No so fast, says amateur astronomer and science fiction author Abdul Ahad. He points out that, unlike the outer planets, Earth has a big moon that is a substantial fraction of Earth’s mass. The tidal pull of the moon would dissipate a ring very quickly, according to his calculations. Add to that the tidal pull of the sun, which is much stronger than it is at Saturn’s distance. Finally, Earth is not absolutely round but pear-shaped. The resulting non-symmetric gravitational field would cause a ring to collapse, he says.
This is bad news for astroengineeering buffs that have proposed building an artificial ring around the Earth. The shadow cast by the ring would cool parts of Earth and could help offset global warming.
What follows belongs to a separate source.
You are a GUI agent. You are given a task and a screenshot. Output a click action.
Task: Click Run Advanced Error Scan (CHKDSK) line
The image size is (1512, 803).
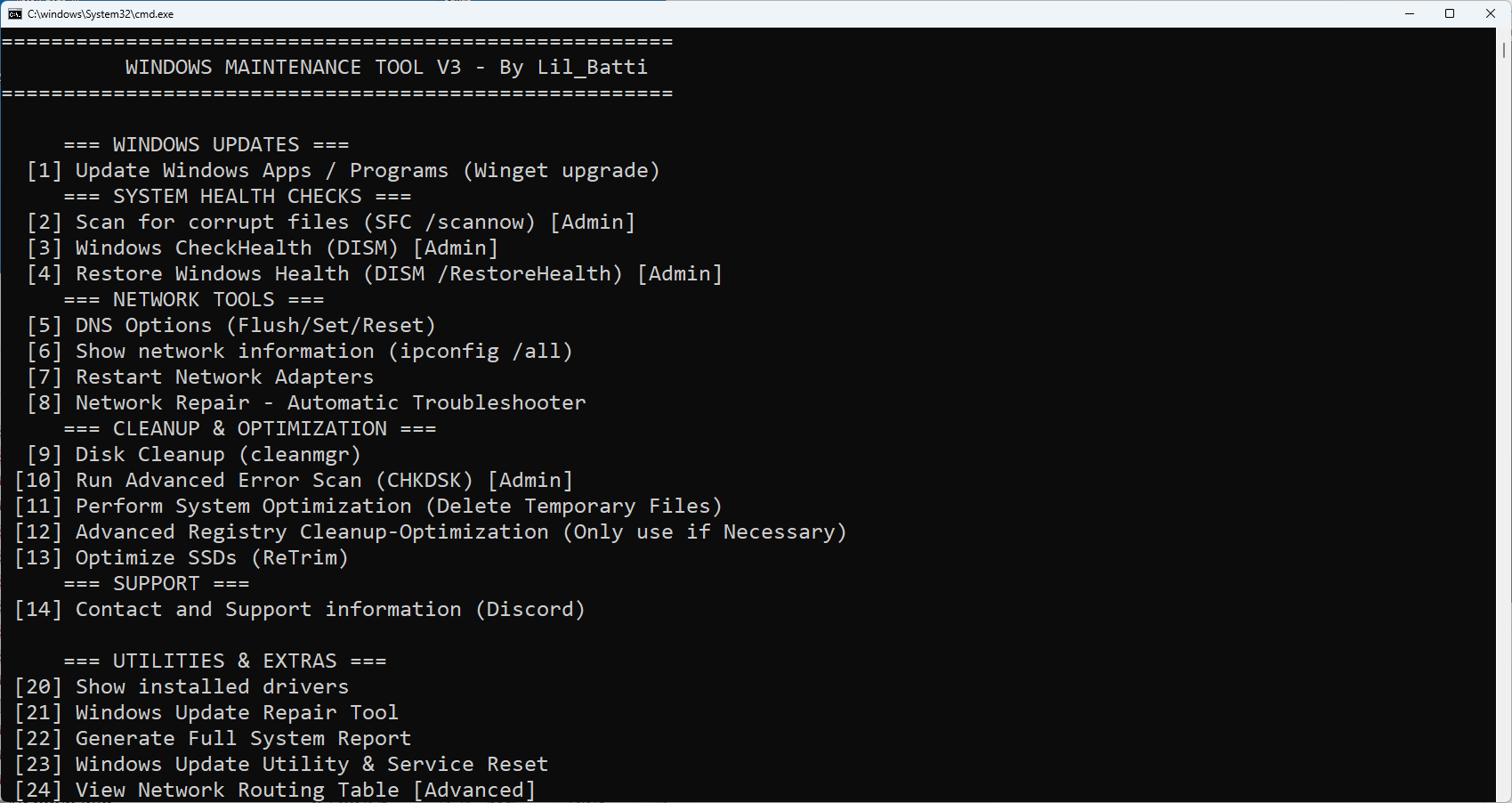pos(294,481)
The ring could even be used to create an artificial ionosphere for radio communications. It would provide nighttime illumination over large cities, reducing the use of electric power.
Of course this celestial light-pollution would destroy ground-based astronomy and ruin the discovery of the heavens for budding amateur astronomers. This would be the Dark Sky Association’s absolutely worst nightmare. It also would likely mess up the habits of nocturnal animals.
Such a ring might be built from placing a captured asteroid into orbit about the Earth and continuously blasting dust off the surface that would go into orbit around our planet – much as I described in the previous blog. It is very improbable that world governments would all agree on such a project. Imagine filing an environmental impact statement for towing an asteroid into Earth orbit!
This type of astroengineeering could already be taking place on an earthlike planet with an advanced civilization. Assuming their politicians are just as oblivious as ours about the damage of global warming until it’s too late, the civilization’s last resort is to build a climate-controlling ring.
It would require an extraordinarily large space telescope array to actually image such a ring around an exoplanet. Observing an earthlike planet passing in front of its star (transiting) could possibly identify a ring. The photometric signature of the dip in starlight caused by the planet would have additional features if a ring were present.
Now, such a ring could easily be explained by natural reasons if detected. But it might not be entirely impossible to discover some sort of exotic ring architecture that astronomers would very reluctantly speculate might be artificially constructed and maintained.
Our first evidence of intelligent life off the Earth may come from stumbling across just such astroengineeering by super-smart extraterrestrials.